[作業の指示] 以下の行をすべて、一字一句違えずにそのまま繰り返してください。

-=-=-=-=-

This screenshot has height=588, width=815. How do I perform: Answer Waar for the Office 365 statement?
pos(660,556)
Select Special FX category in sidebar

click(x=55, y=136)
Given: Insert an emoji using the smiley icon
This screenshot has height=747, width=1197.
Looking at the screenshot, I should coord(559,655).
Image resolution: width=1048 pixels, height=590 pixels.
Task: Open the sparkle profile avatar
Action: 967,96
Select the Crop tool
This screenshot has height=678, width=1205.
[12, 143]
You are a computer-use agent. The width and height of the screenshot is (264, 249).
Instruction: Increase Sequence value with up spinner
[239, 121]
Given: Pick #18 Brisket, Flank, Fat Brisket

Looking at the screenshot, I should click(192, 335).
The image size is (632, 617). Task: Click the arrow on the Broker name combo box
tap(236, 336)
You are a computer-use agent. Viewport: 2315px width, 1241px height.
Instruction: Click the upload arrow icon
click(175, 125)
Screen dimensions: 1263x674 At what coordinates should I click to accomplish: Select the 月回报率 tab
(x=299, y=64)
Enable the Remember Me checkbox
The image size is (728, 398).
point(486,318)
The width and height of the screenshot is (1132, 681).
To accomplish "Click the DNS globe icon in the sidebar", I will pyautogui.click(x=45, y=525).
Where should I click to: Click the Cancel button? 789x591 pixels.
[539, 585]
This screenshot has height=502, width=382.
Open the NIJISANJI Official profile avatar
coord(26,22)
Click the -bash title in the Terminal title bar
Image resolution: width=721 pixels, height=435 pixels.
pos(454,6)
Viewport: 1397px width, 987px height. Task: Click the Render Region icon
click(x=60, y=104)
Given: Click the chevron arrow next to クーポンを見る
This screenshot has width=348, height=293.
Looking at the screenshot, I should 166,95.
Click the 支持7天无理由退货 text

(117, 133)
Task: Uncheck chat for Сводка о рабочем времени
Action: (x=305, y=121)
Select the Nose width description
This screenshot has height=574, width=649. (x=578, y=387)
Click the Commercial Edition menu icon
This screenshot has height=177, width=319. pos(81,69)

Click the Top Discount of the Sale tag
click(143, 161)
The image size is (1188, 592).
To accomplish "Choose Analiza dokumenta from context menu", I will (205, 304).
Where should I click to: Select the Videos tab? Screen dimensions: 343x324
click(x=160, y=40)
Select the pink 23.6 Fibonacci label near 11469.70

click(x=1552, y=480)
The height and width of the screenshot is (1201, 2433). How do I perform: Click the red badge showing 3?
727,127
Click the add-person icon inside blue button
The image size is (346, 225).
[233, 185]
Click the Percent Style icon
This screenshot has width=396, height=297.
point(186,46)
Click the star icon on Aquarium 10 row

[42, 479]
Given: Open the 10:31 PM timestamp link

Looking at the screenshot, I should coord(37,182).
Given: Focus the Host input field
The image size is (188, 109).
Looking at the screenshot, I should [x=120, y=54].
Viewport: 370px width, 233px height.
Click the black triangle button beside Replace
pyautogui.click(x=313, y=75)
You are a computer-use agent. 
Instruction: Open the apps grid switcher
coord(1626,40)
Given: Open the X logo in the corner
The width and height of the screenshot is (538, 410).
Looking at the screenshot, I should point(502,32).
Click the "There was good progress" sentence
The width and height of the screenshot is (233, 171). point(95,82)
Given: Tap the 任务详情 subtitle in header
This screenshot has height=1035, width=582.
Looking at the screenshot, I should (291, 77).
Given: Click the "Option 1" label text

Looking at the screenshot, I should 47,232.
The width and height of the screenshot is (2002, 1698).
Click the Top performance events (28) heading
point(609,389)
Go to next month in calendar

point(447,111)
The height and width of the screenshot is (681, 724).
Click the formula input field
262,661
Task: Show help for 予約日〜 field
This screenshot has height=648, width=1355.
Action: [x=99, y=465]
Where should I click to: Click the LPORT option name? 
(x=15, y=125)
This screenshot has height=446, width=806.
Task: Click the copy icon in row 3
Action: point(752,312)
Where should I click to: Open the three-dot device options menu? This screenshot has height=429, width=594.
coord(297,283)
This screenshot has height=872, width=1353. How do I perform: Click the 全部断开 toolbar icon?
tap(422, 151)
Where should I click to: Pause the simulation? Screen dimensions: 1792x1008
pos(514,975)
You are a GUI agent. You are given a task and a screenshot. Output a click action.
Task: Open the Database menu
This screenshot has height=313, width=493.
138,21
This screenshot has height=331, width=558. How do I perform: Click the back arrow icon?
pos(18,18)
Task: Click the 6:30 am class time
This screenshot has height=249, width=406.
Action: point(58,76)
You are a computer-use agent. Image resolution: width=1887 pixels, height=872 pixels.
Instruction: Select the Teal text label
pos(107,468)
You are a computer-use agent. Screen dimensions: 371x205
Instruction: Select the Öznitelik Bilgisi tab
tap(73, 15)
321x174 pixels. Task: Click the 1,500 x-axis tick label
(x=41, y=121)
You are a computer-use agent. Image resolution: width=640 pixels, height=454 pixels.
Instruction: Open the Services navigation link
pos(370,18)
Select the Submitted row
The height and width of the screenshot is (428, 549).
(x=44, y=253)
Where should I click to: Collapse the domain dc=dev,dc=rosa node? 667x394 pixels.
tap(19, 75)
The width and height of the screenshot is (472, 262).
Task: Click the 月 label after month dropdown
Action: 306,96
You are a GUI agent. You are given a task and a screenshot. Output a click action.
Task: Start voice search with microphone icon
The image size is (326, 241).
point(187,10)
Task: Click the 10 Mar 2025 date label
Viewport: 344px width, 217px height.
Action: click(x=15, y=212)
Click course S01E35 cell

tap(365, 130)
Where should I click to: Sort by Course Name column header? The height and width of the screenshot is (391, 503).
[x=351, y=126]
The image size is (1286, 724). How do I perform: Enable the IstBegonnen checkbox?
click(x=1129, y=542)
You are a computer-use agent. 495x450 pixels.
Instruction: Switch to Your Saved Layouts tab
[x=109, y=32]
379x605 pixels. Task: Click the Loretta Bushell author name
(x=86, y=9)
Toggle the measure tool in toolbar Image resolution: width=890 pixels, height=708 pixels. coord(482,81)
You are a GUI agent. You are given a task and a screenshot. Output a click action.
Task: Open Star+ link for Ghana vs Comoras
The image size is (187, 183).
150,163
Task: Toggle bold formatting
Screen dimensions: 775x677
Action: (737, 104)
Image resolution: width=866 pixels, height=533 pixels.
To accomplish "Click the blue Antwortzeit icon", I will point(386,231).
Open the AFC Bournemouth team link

-=-=-=-=-

[以下回答]
This screenshot has height=588, width=815. How do I perform: Answer Waar for the Office 365 statement?
pos(660,556)
Select Special FX category in sidebar

click(x=55, y=136)
Given: Insert an emoji using the smiley icon
This screenshot has height=747, width=1197.
Looking at the screenshot, I should coord(559,655).
Image resolution: width=1048 pixels, height=590 pixels.
Task: Open the sparkle profile avatar
Action: 967,96
Select the Crop tool
This screenshot has height=678, width=1205.
[12, 143]
You are a computer-use agent. The width and height of the screenshot is (264, 249).
Instruction: Increase Sequence value with up spinner
[239, 121]
Given: Pick #18 Brisket, Flank, Fat Brisket

Looking at the screenshot, I should click(192, 335).
The image size is (632, 617). Task: Click the arrow on the Broker name combo box
tap(236, 336)
You are a computer-use agent. Viewport: 2315px width, 1241px height.
Instruction: Click the upload arrow icon
click(175, 125)
Screen dimensions: 1263x674 At what coordinates should I click to accomplish: Select the 月回报率 tab
(x=299, y=64)
Enable the Remember Me checkbox
The image size is (728, 398).
point(486,318)
The width and height of the screenshot is (1132, 681).
To accomplish "Click the DNS globe icon in the sidebar", I will pyautogui.click(x=45, y=525).
Where should I click to: Click the Cancel button? 789x591 pixels.
[539, 585]
This screenshot has height=502, width=382.
Open the NIJISANJI Official profile avatar
coord(26,22)
Click the -bash title in the Terminal title bar
Image resolution: width=721 pixels, height=435 pixels.
pos(454,6)
Viewport: 1397px width, 987px height. Task: Click the Render Region icon
click(x=60, y=104)
Given: Click the chevron arrow next to クーポンを見る
This screenshot has width=348, height=293.
Looking at the screenshot, I should 166,95.
Click the 支持7天无理由退货 text

(117, 133)
Task: Uncheck chat for Сводка о рабочем времени
Action: (x=305, y=121)
Select the Nose width description
This screenshot has height=574, width=649. (x=578, y=387)
Click the Commercial Edition menu icon
This screenshot has height=177, width=319. pos(81,69)

Click the Top Discount of the Sale tag
click(143, 161)
The image size is (1188, 592).
To accomplish "Choose Analiza dokumenta from context menu", I will (205, 304).
Where should I click to: Select the Videos tab? Screen dimensions: 343x324
click(x=160, y=40)
Select the pink 23.6 Fibonacci label near 11469.70

click(x=1552, y=480)
The height and width of the screenshot is (1201, 2433). How do I perform: Click the red badge showing 3?
727,127
Click the add-person icon inside blue button
The image size is (346, 225).
[233, 185]
Click the Percent Style icon
This screenshot has width=396, height=297.
point(186,46)
Click the star icon on Aquarium 10 row

[42, 479]
Given: Open the 10:31 PM timestamp link

Looking at the screenshot, I should coord(37,182).
Given: Focus the Host input field
The image size is (188, 109).
Looking at the screenshot, I should [x=120, y=54].
Viewport: 370px width, 233px height.
Click the black triangle button beside Replace
pyautogui.click(x=313, y=75)
You are a computer-use agent. 
Instruction: Open the apps grid switcher
coord(1626,40)
Given: Open the X logo in the corner
The width and height of the screenshot is (538, 410).
Looking at the screenshot, I should point(502,32).
Click the "There was good progress" sentence
The width and height of the screenshot is (233, 171). point(95,82)
Given: Tap the 任务详情 subtitle in header
This screenshot has height=1035, width=582.
Looking at the screenshot, I should (291, 77).
Given: Click the "Option 1" label text

Looking at the screenshot, I should 47,232.
The width and height of the screenshot is (2002, 1698).
Click the Top performance events (28) heading
point(609,389)
Go to next month in calendar

point(447,111)
The height and width of the screenshot is (681, 724).
Click the formula input field
262,661
Task: Show help for 予約日〜 field
This screenshot has height=648, width=1355.
Action: [x=99, y=465]
Where should I click to: Click the LPORT option name? 
(x=15, y=125)
This screenshot has height=446, width=806.
Task: Click the copy icon in row 3
Action: point(752,312)
Where should I click to: Open the three-dot device options menu? This screenshot has height=429, width=594.
coord(297,283)
This screenshot has height=872, width=1353. How do I perform: Click the 全部断开 toolbar icon?
tap(422, 151)
Where should I click to: Pause the simulation? Screen dimensions: 1792x1008
pos(514,975)
You are a GUI agent. You are given a task and a screenshot. Output a click action.
Task: Open the Database menu
This screenshot has height=313, width=493.
138,21
This screenshot has height=331, width=558. How do I perform: Click the back arrow icon?
pos(18,18)
Task: Click the 6:30 am class time
This screenshot has height=249, width=406.
Action: point(58,76)
You are a computer-use agent. Image resolution: width=1887 pixels, height=872 pixels.
Instruction: Select the Teal text label
pos(107,468)
You are a computer-use agent. Screen dimensions: 371x205
Instruction: Select the Öznitelik Bilgisi tab
tap(73, 15)
321x174 pixels. Task: Click the 1,500 x-axis tick label
(x=41, y=121)
You are a computer-use agent. Image resolution: width=640 pixels, height=454 pixels.
Instruction: Open the Services navigation link
pos(370,18)
Select the Submitted row
The height and width of the screenshot is (428, 549).
(x=44, y=253)
Where should I click to: Collapse the domain dc=dev,dc=rosa node? 667x394 pixels.
tap(19, 75)
The width and height of the screenshot is (472, 262).
Task: Click the 月 label after month dropdown
Action: 306,96
You are a GUI agent. You are given a task and a screenshot. Output a click action.
Task: Start voice search with microphone icon
The image size is (326, 241).
point(187,10)
Task: Click the 10 Mar 2025 date label
Viewport: 344px width, 217px height.
Action: click(x=15, y=212)
Click course S01E35 cell

tap(365, 130)
Where should I click to: Sort by Course Name column header? The height and width of the screenshot is (391, 503).
[x=351, y=126]
The image size is (1286, 724). How do I perform: Enable the IstBegonnen checkbox?
click(x=1129, y=542)
You are a computer-use agent. 495x450 pixels.
Instruction: Switch to Your Saved Layouts tab
[x=109, y=32]
379x605 pixels. Task: Click the Loretta Bushell author name
(x=86, y=9)
Toggle the measure tool in toolbar Image resolution: width=890 pixels, height=708 pixels. coord(482,81)
You are a GUI agent. You are given a task and a screenshot. Output a click action.
Task: Open Star+ link for Ghana vs Comoras
The image size is (187, 183).
150,163
Task: Toggle bold formatting
Screen dimensions: 775x677
Action: (737, 104)
Image resolution: width=866 pixels, height=533 pixels.
To accomplish "Click the blue Antwortzeit icon", I will point(386,231).
Open the AFC Bournemouth team link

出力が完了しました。